Spokane’s ban on phosphates is driving homemakers to smuggling their soap:
“With the ‘green’ stuff, the dishes come out with a real slippery texture — like somebody poured a cup of grease in some dishwater — and a white film. Just really gross,” Marcotte said. “And then the food gunk just mixes around the dishwasher and when it stops, it just settles on whatever’s there. I mean, it’s bad.”
You think that’s bad, lady, you should see what the old detergents do to a river.

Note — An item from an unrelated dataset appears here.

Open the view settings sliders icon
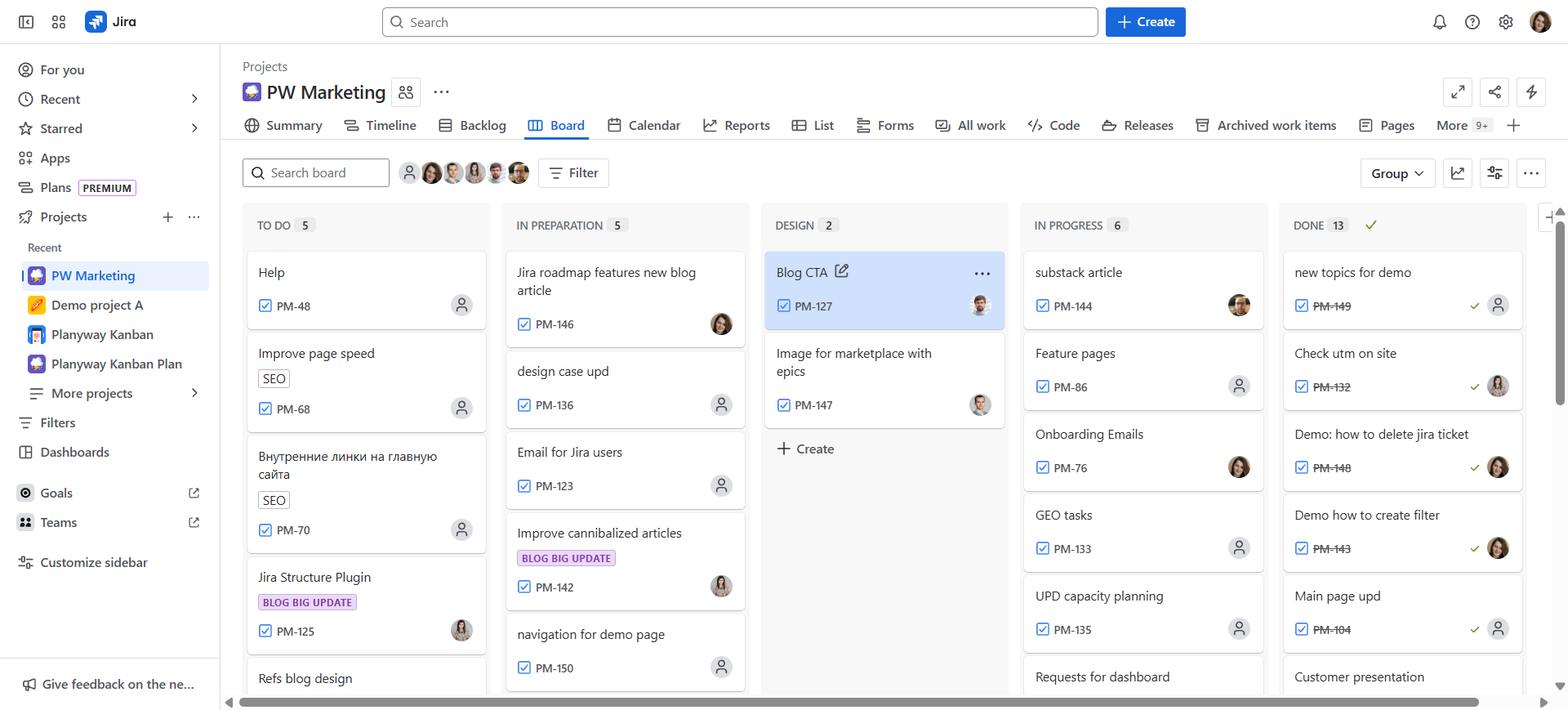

Acting as a fertilizer in the water, phosphates promote the uncontrolled growth of often-toxic algae blooms that, when they die back, nurture bacteria. That bacteria rapidly consume much of the oxygen in the water, leaving little for plants and fish.
The Spokane River is considered one of the nation’s most endangered, threatened by mining pollution, sewage treatment plant outfalls and heavy drawdowns of river water that tend to concentrate pollutants.

They found a real dope. 7th Generation dish soap was the highest rated in a consumer reports comparison a couple of years ago.
LOL SCHADENFREUDE MORON.
I’ve been using phosphate-free soap for years. It doesn’t seem to work quite as well on animal fat, but it’s not the end of the world. Does the woman in that article have a 100 percent beef diet?
For those reading this in the Seattle area, our wastewater outfalls typically discharge into saltwater, and because phosphorous is not a limiting nutrient in saltwater ecosystems, the use of phosphate-containing detergents does not cause eutrophication.
#3 is absolutely correct. Like Marcotte’s ass, ‘green’ soaps don’t tend to work as well with animal fats.
@3
i wouldn’t put an all beef diet past any spokanite. just to frame the article, spokane is the whiniest city per capita in the world.
thank god i left.
Seattle also has the softest water in the Western world, while Spokane’s water is 90% iron filings.
@4 Thanks for bringing some ecological relevance to this–green for the sake of appearances rather than effectiveness drives me (and most of the ecologists I know) crazy.. I wonder also how much the typical household contributes, phosphate-wise.
Also, does any one know what the anthropogenic nitrogen input into the Spokane river is? Is it really phosphates doing this? So often with algal blooms it’s really release of nitrogen limitation that promotes them.
Maybe she could just wash her dishes by hand.
If Seattle ever does this I’ll finally have my excuse to use only paper plates and plastic cups and cutlery. (Maybe she should consider doing so…)
I’ve never been prouder to live in Spokane. *sniff*
Evere heard of paper plates?
@7 nails it, i feel like for the most part, this isn’t about being ‘environmentally unfriendly’ but rather about homeowners dealing with hard water.